**Goal of the exercise**: Give again, word for word, every line in the entries below from the line with "搜本店 (252, 15)" up to and including the line with "宁红工夫 (178, 2442)", and no other line.

**Material provided**:

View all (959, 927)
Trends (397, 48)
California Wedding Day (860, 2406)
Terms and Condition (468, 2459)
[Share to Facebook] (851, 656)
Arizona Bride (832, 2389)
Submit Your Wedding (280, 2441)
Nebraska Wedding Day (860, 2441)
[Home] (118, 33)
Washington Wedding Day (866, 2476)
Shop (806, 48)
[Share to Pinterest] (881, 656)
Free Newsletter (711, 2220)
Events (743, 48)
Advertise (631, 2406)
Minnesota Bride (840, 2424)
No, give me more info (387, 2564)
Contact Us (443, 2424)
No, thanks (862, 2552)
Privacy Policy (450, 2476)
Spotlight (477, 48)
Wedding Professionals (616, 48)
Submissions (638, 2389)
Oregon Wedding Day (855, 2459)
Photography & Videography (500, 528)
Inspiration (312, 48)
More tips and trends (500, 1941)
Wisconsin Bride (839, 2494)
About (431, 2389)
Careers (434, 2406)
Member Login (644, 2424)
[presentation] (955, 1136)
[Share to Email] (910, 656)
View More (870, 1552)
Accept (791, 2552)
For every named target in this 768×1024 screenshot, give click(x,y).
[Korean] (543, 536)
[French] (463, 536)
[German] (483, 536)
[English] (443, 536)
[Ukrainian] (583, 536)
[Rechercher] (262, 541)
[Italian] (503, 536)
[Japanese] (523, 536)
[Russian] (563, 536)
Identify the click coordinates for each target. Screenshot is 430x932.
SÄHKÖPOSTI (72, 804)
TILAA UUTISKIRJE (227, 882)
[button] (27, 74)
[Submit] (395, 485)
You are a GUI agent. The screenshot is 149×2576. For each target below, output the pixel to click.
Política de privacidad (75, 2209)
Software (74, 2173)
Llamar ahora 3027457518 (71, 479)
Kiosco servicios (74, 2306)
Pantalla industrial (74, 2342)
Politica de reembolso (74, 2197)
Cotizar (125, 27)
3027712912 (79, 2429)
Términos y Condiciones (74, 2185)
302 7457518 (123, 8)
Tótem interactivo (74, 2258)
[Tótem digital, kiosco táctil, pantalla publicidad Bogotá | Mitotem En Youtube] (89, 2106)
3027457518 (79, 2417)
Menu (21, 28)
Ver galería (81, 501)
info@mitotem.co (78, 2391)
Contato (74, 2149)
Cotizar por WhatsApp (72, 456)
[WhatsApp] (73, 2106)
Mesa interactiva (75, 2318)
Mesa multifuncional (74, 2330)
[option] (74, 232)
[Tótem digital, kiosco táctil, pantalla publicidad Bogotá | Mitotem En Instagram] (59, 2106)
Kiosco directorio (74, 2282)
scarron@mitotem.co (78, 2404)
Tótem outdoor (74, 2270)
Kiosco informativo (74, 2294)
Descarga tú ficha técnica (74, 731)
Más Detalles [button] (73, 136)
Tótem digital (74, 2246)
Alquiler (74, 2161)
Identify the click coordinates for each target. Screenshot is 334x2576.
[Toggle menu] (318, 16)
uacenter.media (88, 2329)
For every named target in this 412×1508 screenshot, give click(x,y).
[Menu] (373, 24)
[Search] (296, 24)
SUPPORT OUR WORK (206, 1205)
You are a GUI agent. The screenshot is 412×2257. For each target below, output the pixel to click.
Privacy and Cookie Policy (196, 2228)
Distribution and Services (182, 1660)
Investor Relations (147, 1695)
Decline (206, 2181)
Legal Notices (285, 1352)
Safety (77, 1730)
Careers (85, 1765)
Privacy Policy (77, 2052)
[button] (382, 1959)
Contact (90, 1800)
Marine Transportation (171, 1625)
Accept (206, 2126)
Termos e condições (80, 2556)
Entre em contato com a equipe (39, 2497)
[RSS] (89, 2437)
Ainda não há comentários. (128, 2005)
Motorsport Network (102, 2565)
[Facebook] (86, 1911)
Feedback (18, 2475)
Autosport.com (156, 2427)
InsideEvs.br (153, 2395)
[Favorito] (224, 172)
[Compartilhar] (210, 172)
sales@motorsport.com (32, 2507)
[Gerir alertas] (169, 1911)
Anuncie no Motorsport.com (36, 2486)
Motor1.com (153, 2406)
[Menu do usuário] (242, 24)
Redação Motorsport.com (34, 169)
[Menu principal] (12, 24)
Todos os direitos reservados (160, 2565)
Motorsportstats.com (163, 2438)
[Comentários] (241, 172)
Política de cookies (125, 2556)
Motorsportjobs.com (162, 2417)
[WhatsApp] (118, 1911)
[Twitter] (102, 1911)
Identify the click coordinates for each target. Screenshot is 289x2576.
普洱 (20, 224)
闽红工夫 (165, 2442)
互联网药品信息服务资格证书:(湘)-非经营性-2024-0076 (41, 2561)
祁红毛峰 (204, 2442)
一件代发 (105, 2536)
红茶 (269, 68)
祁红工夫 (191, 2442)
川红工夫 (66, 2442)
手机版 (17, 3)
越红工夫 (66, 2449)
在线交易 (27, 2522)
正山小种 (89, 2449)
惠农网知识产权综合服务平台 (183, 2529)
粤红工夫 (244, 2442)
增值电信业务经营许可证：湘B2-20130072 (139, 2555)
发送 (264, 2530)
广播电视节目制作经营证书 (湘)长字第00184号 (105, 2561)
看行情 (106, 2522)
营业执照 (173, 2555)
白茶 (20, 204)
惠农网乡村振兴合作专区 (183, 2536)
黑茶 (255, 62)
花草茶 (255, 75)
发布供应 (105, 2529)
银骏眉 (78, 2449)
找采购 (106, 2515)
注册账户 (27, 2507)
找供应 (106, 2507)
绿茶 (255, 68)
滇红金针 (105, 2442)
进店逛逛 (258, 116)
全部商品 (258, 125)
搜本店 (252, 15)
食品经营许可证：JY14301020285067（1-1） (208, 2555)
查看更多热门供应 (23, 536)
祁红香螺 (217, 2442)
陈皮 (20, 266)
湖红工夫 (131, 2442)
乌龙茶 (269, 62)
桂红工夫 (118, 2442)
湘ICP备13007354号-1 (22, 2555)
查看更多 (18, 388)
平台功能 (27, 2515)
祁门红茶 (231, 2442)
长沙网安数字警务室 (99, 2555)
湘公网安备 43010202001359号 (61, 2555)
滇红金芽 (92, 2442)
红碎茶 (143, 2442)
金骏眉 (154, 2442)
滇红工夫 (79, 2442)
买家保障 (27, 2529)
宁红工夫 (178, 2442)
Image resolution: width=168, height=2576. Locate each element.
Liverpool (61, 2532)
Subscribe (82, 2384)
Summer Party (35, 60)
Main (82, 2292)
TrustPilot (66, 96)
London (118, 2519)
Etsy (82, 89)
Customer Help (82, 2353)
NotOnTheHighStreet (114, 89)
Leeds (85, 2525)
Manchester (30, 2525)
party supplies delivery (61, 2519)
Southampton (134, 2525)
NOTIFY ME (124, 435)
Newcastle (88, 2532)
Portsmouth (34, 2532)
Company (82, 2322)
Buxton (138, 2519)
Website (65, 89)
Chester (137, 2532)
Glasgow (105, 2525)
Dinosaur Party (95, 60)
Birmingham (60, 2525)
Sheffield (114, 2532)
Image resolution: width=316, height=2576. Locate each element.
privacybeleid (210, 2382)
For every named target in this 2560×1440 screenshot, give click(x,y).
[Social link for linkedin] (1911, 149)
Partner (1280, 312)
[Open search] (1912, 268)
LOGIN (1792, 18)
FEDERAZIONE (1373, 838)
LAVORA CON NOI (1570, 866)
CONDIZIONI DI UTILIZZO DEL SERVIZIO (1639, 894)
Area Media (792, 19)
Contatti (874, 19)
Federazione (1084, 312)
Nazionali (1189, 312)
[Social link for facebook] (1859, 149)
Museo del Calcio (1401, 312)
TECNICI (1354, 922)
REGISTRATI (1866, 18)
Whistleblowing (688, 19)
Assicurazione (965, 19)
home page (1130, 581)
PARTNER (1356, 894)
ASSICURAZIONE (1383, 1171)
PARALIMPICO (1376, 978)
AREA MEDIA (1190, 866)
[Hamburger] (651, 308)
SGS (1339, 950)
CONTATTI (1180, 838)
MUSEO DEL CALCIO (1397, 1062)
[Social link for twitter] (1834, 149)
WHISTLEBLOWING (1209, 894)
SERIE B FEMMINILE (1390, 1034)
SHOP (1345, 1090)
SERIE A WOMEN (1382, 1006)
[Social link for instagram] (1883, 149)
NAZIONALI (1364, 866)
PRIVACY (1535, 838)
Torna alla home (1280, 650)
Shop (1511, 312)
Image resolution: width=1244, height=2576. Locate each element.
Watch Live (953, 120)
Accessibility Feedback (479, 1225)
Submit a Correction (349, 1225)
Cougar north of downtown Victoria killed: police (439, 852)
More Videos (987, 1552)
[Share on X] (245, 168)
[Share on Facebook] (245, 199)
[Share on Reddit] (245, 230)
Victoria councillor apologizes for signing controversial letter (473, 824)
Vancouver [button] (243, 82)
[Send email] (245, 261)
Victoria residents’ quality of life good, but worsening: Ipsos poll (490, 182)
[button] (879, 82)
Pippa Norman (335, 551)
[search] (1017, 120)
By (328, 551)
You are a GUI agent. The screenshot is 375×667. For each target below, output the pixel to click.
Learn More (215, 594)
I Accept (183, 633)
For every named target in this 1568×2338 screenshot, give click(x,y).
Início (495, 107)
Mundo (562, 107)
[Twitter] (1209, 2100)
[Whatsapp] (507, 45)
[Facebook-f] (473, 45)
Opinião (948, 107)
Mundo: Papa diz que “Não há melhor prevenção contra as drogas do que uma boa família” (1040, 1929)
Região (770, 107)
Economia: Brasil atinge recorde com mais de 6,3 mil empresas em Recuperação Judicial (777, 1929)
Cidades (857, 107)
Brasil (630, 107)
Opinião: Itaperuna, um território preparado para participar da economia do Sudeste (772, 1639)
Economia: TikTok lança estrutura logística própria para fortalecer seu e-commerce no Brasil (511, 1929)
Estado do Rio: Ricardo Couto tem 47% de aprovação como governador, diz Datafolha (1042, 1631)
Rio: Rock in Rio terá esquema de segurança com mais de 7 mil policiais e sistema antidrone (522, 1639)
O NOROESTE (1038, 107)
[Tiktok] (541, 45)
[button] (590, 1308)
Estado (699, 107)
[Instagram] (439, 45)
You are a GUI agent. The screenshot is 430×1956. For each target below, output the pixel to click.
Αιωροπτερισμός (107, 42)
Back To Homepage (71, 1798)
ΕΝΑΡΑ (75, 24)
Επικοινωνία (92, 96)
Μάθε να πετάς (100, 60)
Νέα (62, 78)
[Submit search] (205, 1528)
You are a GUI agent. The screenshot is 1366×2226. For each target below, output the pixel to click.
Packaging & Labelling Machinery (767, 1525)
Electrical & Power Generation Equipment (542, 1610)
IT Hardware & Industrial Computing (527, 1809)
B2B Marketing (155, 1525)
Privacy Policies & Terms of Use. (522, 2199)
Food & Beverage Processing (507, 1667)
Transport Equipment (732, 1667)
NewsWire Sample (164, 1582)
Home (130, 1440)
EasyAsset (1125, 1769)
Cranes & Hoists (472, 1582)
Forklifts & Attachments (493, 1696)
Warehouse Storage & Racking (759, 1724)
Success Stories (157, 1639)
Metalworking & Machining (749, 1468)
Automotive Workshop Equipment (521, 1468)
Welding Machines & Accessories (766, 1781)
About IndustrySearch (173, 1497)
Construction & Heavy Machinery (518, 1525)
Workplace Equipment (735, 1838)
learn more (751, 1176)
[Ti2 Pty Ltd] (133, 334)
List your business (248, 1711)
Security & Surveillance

**Solution for this exercise**:
搜本店 (252, 15)
食品经营许可证：JY14301020285067（1-1） (208, 2555)
查看更多热门供应 (23, 536)
祁红香螺 (217, 2442)
陈皮 (20, 266)
湖红工夫 (131, 2442)
乌龙茶 (269, 62)
桂红工夫 (118, 2442)
湘ICP备13007354号-1 (22, 2555)
查看更多 (18, 388)
平台功能 (27, 2515)
祁门红茶 (231, 2442)
长沙网安数字警务室 (99, 2555)
湘公网安备 43010202001359号 (61, 2555)
滇红金芽 (92, 2442)
红碎茶 (143, 2442)
金骏眉 (154, 2442)
滇红工夫 (79, 2442)
买家保障 (27, 2529)
宁红工夫 (178, 2442)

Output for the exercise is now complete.